The reported Hepatitis C seroprevalence in Pakistan, determined from a sample over 47,000 individuals from the city of Islamabad, has been estimated 5.31% [26]. The only serological study in this direction, published in 2002, that involved the Northern areas of Pakistan revealed that 4% of healthy voluntary adults were positive for anti-HCV antibodies [27]. This issue is important because the risk factors for the spread of blood-borne infections are more common in the rural, under-developed Northern areas. The situation concerning HIV is also very similar. After the incidence of isolated outbreaks amongst the high-risk populations beginning in 2004, the need for demographic surveys has become all the more critical in Pakistan [28, 29]. The only survey conducted amongst the people of the Northern areas reports the HIV sero-positivity 0.007% [27].

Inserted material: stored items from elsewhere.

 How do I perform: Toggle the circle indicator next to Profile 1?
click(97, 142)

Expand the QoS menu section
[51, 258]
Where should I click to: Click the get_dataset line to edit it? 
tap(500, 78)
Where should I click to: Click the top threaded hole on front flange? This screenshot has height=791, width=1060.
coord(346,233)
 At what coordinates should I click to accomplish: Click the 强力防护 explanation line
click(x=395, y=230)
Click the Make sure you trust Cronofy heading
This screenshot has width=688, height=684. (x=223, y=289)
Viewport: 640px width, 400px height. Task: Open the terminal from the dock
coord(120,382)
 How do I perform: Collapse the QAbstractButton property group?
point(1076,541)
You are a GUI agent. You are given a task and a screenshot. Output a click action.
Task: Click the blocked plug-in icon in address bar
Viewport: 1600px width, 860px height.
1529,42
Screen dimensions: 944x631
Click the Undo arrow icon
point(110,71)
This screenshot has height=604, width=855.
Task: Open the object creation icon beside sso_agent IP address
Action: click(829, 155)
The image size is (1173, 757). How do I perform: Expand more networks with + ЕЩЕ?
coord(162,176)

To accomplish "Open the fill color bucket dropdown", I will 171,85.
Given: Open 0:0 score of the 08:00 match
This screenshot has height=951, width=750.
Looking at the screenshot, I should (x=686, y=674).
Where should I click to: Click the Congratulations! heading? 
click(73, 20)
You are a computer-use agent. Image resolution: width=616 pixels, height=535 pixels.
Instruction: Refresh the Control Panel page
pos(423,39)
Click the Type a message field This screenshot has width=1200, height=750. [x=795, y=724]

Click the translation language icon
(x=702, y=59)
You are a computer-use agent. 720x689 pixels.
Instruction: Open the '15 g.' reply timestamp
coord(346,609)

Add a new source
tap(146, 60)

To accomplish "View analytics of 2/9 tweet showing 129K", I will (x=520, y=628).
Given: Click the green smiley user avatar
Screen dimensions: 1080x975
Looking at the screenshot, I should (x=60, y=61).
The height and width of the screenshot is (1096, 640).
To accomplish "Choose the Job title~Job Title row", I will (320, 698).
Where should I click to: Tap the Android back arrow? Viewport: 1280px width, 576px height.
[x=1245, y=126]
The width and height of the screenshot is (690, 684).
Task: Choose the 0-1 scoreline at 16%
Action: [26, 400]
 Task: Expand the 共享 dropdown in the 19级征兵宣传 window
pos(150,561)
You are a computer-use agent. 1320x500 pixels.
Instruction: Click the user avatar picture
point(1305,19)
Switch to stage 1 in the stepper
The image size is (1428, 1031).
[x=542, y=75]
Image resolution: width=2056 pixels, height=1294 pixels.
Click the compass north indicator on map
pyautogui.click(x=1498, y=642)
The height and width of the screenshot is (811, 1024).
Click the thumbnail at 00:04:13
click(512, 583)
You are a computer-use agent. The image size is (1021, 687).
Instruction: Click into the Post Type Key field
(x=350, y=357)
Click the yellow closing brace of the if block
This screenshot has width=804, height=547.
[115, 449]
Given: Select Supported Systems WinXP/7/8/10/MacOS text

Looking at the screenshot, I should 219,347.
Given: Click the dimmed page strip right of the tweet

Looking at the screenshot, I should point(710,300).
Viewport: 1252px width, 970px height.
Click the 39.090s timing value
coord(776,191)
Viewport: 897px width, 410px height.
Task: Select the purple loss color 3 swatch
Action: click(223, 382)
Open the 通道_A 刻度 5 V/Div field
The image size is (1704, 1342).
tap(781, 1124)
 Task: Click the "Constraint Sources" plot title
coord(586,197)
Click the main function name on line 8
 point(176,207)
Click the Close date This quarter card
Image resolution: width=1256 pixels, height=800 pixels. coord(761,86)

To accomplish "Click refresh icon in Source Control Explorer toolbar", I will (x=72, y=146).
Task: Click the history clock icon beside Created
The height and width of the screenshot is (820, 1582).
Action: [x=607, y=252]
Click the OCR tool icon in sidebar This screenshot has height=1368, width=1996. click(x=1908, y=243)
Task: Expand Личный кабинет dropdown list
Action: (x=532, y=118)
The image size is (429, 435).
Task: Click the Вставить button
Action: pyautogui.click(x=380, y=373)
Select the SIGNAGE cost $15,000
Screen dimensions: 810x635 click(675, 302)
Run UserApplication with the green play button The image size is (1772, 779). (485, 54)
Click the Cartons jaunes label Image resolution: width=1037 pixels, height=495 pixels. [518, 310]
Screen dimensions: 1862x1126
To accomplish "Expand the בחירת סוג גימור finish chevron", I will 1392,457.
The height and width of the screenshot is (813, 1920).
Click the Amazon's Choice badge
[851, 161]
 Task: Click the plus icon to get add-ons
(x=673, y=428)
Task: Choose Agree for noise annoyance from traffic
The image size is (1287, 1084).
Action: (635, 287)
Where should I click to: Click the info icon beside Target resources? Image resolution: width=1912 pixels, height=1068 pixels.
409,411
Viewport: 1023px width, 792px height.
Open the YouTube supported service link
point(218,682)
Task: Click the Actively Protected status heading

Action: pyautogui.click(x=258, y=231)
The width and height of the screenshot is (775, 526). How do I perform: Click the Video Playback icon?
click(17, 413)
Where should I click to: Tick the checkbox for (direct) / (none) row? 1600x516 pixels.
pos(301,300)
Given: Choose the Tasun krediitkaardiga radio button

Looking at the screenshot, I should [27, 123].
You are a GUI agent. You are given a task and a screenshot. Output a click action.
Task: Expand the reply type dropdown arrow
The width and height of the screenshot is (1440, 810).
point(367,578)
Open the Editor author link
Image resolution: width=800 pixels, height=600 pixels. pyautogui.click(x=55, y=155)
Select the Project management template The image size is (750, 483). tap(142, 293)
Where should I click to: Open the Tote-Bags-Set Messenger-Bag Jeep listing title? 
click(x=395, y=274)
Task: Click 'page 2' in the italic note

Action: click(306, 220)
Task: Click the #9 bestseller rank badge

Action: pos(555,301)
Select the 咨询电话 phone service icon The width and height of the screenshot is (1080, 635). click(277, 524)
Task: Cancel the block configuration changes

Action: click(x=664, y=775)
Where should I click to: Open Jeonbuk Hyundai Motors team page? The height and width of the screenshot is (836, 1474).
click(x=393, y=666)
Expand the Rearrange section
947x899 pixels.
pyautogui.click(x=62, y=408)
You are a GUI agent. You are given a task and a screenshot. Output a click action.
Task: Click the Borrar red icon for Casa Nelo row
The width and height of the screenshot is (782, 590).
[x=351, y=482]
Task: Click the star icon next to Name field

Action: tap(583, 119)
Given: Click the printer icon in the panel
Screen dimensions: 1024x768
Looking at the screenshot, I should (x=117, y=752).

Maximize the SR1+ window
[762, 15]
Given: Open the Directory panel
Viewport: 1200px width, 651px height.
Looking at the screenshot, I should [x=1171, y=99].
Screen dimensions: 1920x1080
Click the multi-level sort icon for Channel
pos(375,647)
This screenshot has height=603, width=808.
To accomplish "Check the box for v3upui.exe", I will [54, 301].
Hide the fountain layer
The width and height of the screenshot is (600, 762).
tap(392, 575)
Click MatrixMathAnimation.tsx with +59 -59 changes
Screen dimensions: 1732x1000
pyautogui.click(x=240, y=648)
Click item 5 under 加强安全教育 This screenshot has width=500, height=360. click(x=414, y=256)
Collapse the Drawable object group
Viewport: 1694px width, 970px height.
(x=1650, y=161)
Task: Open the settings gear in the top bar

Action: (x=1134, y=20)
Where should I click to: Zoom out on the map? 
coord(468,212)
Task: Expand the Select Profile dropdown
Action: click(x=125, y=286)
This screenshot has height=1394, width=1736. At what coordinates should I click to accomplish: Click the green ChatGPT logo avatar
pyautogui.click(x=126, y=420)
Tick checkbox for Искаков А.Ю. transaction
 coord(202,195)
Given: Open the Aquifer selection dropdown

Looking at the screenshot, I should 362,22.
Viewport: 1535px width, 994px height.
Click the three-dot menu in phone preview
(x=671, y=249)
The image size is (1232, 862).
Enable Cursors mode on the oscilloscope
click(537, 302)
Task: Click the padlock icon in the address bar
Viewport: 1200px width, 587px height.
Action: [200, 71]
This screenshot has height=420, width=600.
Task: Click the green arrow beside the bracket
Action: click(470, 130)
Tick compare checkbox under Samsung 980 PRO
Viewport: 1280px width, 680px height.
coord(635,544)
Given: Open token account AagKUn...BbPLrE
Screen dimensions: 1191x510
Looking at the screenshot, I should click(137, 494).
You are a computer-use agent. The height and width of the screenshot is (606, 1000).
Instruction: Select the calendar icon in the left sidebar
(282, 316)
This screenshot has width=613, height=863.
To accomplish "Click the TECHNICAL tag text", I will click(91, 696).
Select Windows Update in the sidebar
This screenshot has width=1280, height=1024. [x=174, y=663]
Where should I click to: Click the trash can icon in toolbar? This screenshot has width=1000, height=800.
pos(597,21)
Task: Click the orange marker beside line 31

The purpose of this study was to establish a baseline first for the prevalence of Hepatitis C and HIV in the earthquake-affected population. Our analysis of the first batch of sampling revealed 3.26% of the population positive for HCV antibodies, and none for HIV. This incidence for HCV does not vary much from that reported earlier for other areas of Pakistan. The risk factors for the spread of HCV in this region; including unsafe injection practices, poverty, low literacy rate and poor health-seeking behavior have been charted out in the past [30]. The prevalence of HCV, therefore, was anticipated in these communities even before the advent of the earthquake.

We found no HIV prevalence in the second batch of samples collected 11 months after the earthquake, but the percentage of HCV positive samples was still found to be 5.51%. This rise in HCV prevalence was, however, not found statistically significant.

Pakistan has not as yet started experiencing the HIV epidemic [31]. Risk factors for HIV spread, particularly unawareness, low literacy rate, and practice of homosexuality, have been recorded in the Northern areas of Pakistan [32, 33]. Moreover, the major bulk of HIV cases in Pakistan is comprised of deported migrant workers from the Gulf States, a significant proportion of whom are residents of Northern Pakistan [34]. A complete absence of HIV cases in our studied population was, therefore, surprising. The fact that our study was not able to detect any HIV infection may well be a result of the limited populace that was sampled. More expanded analysis is needed to truly chart the dynamics of HIV in these areas.

In contrast to HIV, a considerable prevalence of Hepatitis C was recorded in the earthquake-affected Northern areas. This observed HCV prevalence may be attributed to a varied mix of factors. The issue of unscreened blood transfusion ranks definitely as the most important contributory factor. Other factors may include the use of unsterilized equipment, lack of awareness and widespread illiteracy in Northern Pakistan. It may be speculated that compromised healthcare and other afore-mentioned factors related to earthquake will aggravate the transmission and prevalence scenario in these areas. The slight increase observed in the two batches studied may be attributed to the variation in the population samples studied in the two instances. The two sample populations indeed were significantly different according to most of the measured parameters (Table 1).

At this time, proper guidelines and procedures, implemented urgently, could play a significant role in reducing the spread of blood-borne infections. Mandatory screening of blood and blood products before transfusion, proper sterilization of surgical and dental instruments, and appropriate disposal of infected materials and disposable syringes are among the issues that need to be emphasized [21, 35, 36].